In a first-order reaction, the concentration of the reactant decreases from 800 mol/dm³ to 50 mol/dm³ in 2 × 10⁴ sec. The rate constant of reaction in sec.^–1 is:

1.386 × 10^–4

The correct answer is option 3. 1.386 × 10^–4

To calculate the rate constant of a first-order reaction, we can use the following equation:

\[ k = - \frac{1}{t} \ln \left(\frac{A_f}{A_i}\right) \]

Where:
\( k \) is the rate constant,
\( t \) is the time taken for the concentration to change (in this case, \( 2 \times 10^4 \) sec),
\( A_f \) is the final concentration of the reactant (50 mol/dm\(^3\)),
\( A_i \) is the initial concentration of the reactant (800 mol/dm\(^3\)).

Plugging in the values:

\[ k = - \frac{1}{2 \times 10^4 \text{ sec}} \ln \left(\frac{50 \text{ mol/dm}^3}{800 \text{ mol/dm}^3}\right) \]

Simplifying the fraction:

\[ k = - \frac{1}{2 \times 10^4 \text{ sec}} \ln(0.0625) \]

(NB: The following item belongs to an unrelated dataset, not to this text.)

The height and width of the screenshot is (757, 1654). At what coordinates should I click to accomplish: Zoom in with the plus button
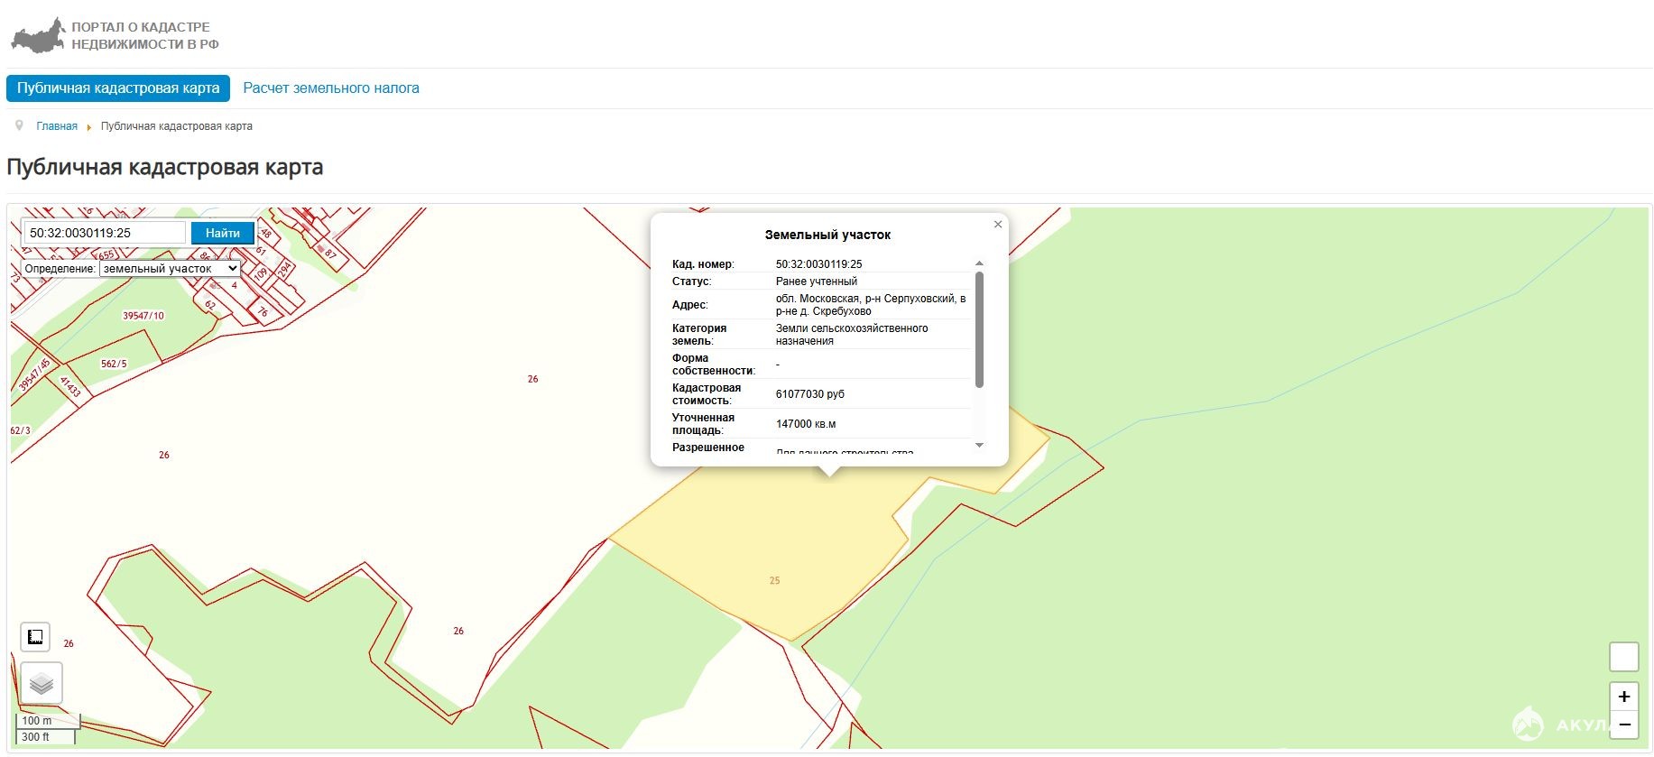1623,697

Calculating the natural logarithm:

\[ k \approx - \frac{1}{2 \times 10^4 \text{ sec}} (-2.7726) \]

Simplifying further:

\[ k \approx 1.386 \times 10^{-4} \text{ sec}^{-1} \]

Therefore, the rate constant of the reaction in sec\(^{-1}\) is approximate \(1.386 \times 10^{-4}\).

Hence, the correct answer is option (3) \(1.386 \times 10^{-4}\).